From the line holding "Share the CHATGPT certification" to the final line below, restate each line word for word and add nothing.

****************

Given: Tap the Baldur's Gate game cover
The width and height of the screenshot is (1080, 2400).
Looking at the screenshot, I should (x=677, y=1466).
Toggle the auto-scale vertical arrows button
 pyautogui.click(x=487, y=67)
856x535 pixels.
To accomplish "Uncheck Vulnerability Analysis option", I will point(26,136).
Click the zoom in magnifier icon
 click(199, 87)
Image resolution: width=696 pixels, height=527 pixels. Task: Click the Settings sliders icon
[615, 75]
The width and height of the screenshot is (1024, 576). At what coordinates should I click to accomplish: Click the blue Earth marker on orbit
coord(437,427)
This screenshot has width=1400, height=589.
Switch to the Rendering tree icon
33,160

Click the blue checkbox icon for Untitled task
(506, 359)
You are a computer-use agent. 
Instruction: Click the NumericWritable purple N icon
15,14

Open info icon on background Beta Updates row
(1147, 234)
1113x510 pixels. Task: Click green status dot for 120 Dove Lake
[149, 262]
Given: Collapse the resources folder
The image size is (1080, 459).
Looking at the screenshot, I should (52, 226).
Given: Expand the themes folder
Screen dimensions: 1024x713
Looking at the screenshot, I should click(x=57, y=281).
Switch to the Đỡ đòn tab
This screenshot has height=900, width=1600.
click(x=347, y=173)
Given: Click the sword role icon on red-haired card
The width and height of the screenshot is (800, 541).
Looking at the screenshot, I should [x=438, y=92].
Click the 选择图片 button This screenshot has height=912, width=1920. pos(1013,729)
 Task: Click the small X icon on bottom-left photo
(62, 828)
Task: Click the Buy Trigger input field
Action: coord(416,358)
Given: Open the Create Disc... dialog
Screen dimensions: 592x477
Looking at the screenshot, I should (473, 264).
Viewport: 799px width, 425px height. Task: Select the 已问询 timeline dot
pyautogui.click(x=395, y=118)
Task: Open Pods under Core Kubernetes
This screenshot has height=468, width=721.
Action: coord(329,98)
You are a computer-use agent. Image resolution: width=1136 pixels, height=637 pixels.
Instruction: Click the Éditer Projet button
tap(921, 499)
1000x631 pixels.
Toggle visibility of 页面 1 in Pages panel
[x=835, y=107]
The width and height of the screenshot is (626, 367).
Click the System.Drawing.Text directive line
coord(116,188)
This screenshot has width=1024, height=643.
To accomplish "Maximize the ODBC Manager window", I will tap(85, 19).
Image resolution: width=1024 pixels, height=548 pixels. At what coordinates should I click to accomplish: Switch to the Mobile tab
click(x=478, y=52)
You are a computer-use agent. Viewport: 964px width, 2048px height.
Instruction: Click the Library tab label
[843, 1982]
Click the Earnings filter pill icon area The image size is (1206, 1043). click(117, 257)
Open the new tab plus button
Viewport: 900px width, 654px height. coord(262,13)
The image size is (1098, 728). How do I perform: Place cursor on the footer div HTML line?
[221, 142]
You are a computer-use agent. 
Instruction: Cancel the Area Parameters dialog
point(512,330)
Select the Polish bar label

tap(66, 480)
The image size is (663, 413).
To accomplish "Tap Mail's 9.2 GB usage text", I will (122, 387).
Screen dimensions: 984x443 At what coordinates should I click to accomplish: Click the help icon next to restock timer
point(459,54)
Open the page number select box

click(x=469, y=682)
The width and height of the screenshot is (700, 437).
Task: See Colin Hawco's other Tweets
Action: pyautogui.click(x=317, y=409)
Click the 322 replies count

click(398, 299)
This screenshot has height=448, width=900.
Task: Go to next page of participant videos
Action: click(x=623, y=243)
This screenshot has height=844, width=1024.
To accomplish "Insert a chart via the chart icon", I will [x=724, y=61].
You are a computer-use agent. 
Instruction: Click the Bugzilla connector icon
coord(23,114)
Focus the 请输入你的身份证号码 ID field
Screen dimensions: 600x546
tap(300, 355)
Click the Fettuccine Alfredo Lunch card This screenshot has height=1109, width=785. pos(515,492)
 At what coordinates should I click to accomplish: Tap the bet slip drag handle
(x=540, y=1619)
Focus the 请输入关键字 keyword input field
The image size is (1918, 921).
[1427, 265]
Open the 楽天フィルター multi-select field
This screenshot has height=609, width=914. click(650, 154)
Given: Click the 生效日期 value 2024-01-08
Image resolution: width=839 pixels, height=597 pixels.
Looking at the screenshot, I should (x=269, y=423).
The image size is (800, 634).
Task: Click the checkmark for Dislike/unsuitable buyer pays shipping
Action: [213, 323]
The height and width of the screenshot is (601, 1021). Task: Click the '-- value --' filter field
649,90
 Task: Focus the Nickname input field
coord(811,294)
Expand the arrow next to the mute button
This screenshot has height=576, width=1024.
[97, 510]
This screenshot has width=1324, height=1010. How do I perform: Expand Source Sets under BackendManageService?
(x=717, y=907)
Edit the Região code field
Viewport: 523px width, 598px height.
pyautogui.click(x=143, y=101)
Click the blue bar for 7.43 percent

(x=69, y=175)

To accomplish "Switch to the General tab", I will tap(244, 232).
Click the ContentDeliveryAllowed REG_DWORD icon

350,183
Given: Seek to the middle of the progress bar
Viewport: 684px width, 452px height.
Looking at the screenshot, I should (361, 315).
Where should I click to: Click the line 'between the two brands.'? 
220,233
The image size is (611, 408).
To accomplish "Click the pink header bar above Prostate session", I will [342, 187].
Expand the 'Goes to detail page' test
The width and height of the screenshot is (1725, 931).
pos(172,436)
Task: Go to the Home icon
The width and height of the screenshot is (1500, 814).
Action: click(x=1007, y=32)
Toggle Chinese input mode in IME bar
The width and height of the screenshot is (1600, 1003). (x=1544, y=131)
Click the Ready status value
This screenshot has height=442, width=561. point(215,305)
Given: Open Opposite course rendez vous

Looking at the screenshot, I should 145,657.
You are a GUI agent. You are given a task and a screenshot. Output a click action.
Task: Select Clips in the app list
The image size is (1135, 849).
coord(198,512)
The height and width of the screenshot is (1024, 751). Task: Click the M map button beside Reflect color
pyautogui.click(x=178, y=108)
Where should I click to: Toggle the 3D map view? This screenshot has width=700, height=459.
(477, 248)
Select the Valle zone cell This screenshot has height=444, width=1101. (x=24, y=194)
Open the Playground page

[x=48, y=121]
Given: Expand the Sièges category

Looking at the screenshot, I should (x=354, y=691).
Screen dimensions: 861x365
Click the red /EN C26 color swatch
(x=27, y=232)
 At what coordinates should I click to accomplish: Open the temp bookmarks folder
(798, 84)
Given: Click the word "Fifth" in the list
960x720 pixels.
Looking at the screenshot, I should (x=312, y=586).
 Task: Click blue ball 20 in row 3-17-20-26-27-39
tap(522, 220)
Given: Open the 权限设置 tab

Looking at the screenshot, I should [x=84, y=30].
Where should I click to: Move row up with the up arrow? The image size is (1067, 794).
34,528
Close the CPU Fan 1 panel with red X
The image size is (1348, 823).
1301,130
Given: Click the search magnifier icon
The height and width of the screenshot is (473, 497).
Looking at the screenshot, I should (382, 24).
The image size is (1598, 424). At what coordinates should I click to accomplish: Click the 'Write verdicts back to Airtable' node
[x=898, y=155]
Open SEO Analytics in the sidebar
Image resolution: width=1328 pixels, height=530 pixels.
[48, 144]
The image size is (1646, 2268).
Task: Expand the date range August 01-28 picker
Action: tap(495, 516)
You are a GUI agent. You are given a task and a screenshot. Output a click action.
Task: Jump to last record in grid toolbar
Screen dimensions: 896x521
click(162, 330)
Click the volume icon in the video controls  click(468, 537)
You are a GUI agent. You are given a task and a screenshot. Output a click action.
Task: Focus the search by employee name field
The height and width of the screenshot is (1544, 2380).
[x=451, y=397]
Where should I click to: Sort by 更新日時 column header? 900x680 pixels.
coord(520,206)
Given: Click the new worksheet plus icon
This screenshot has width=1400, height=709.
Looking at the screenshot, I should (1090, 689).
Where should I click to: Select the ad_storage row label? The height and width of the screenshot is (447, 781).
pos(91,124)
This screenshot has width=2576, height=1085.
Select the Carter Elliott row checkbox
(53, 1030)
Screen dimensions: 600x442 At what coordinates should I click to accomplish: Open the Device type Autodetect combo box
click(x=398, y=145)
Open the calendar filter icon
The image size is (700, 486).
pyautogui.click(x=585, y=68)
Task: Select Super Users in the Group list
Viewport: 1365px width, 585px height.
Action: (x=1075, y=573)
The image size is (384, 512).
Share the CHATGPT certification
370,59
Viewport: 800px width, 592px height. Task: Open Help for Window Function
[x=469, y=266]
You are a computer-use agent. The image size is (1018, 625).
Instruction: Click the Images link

****************

• SOLVED PROBLEM:
Share the CHATGPT certification
370,59
Viewport: 800px width, 592px height. Task: Open Help for Window Function
[x=469, y=266]
You are a computer-use agent. The image size is (1018, 625).
Instruction: Click the Images link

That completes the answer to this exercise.